Однако, освобожденная от своей замкнутости, эгоцентризма, вовлеченности в мир природы с ее законами, воля может стать свободной и соединенной с человеческой ипостасью. В этом во многом и состоит задача христианской жизни: ограничение себя ради Бога и ради других. Итак, преподобный Иоанн мыслит послушание как способ воссоединения воли со свободой. В монашестве же достижение этого наиболее реально.

Стояние в послушании приводит к важнейшему качеству – бесстрастию. Православное понимание последнего имеет лишь поверхностное сходство с античными аскетическими практиками. Мотивы же их кардинально различаются. Если для Платона и Плотина самоограничение и бесстрастие являются условием сведения человеческой природы к уму, то в Православии они мыслятся как способ преображения и обожения всего человека, которого исцелил Христос. Святитель Григорий Палама назовет позднее бесстрастие стяжанием нетварного Света. Преподобный Иоанн рассуждал в терминах богословия седьмого века.

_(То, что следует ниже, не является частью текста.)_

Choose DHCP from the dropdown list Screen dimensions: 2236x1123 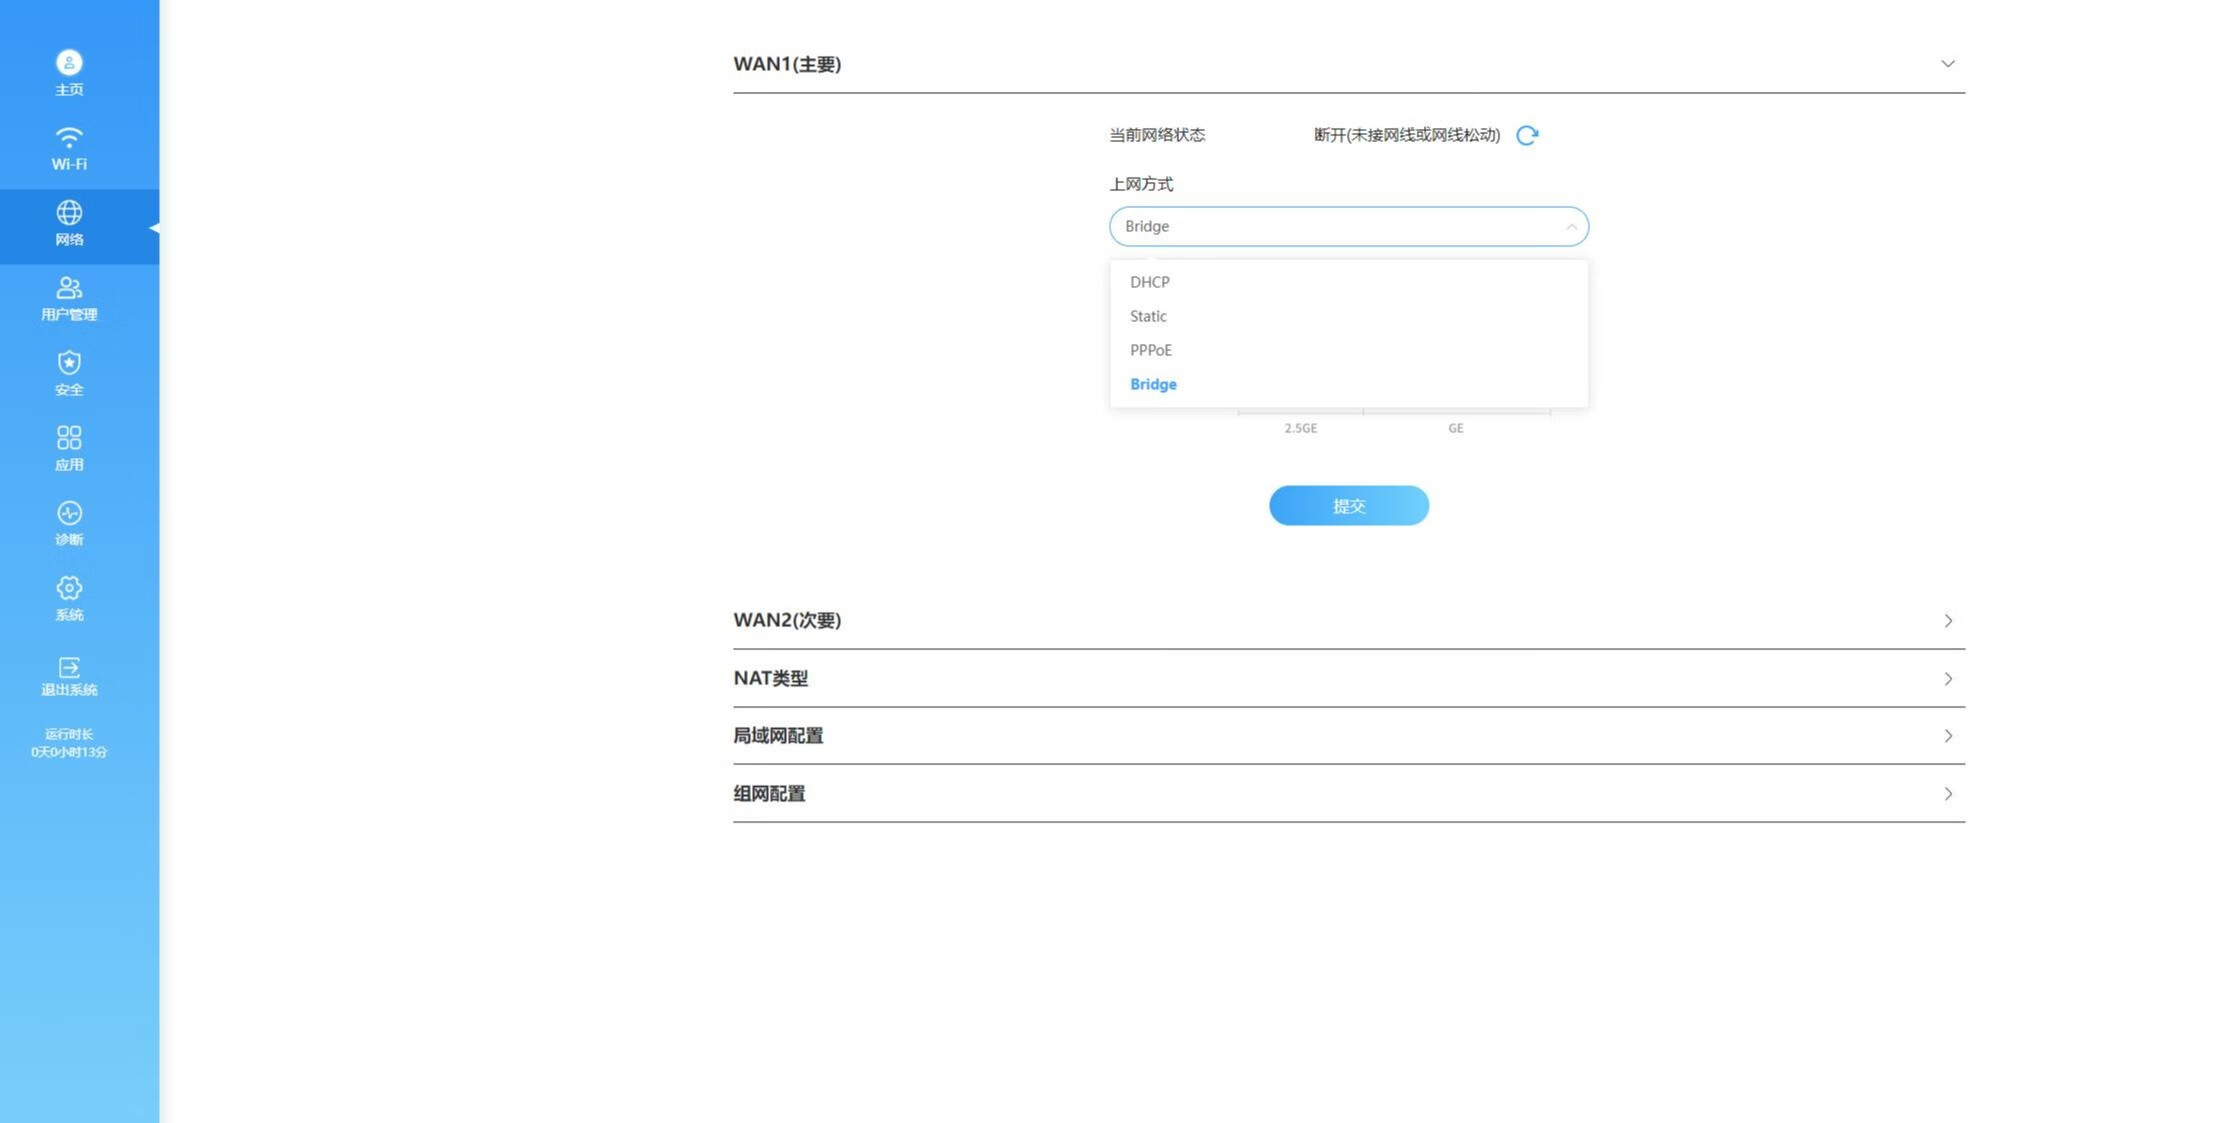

С другой стороны, неверно представлять себе бесстрастие как такое состояние человека, при котором он абсолютно равнодушен ко всему, что происходит в мире, в том числе к страданию, смерти и так далее. Это извращенная трактовка православного понимания спасения и монашества. Бесстрастие есть прежде всего свобода от мирских страстей, но не от мира как такового. В какой-то степени монах пребывает в мире более актуально и остро, чем другой человек. Ибо он, прикоснувшись к Божественной Любви и Жизни, не может не чувствовать ту бездну, которая отделяет творение от Творца. Поэтому монах наиболее полно пребывает в мире, молясь за него. Архимандрит Софроний (Сахаров) пишет об этом следующее: «Природа всечеловеческого бытия такова, что каждое отдельное лицо, преодолевая в себе зло, этой победою наносит поражение космическому злу столь великое, что следствия ее благотворно отражаются на судьбах всего мира. С другой стороны, природа космического зла такова, что, побеждаемое в отдельных человеческих ипостасях (лицах), оно терпит поражение, значение и размеры которого бесконечно непропорциональны количеству». И еще: «Когда подвижник удаляется от мира, то в начале жизнь его по преимуществу сосредотачивается на первой заповеди и на личном покаянии, принимая характер как бы эгоистический. Позднее, когда покаяние достигнет известной меры полноты и души подвижника коснется благодать, тогда начинает в нем действовать любовь Христова, изливающаяся на людей и на все человечество».

Мы не будем сосредотачиваться и описывать все ступени «Лествицы» преподобного Иоанна. Нам лишь хотелось показать некоторые изначальные богословские мотивы этой книги, которую зачастую в среде верующих сегодня трактуют чисто механически. Одновременно становится ясным, почему именно в четвертую Неделю Поста, следующую за Крестопоклонной, вспоминают об этом великом святом. И тогда призыв Господа нашего Иисуса Христа к тому, чтобы мы взяли свой крест и следовали за Ним, после прочтения «Лествицы» обретает более конкретные, осязаемые очертания.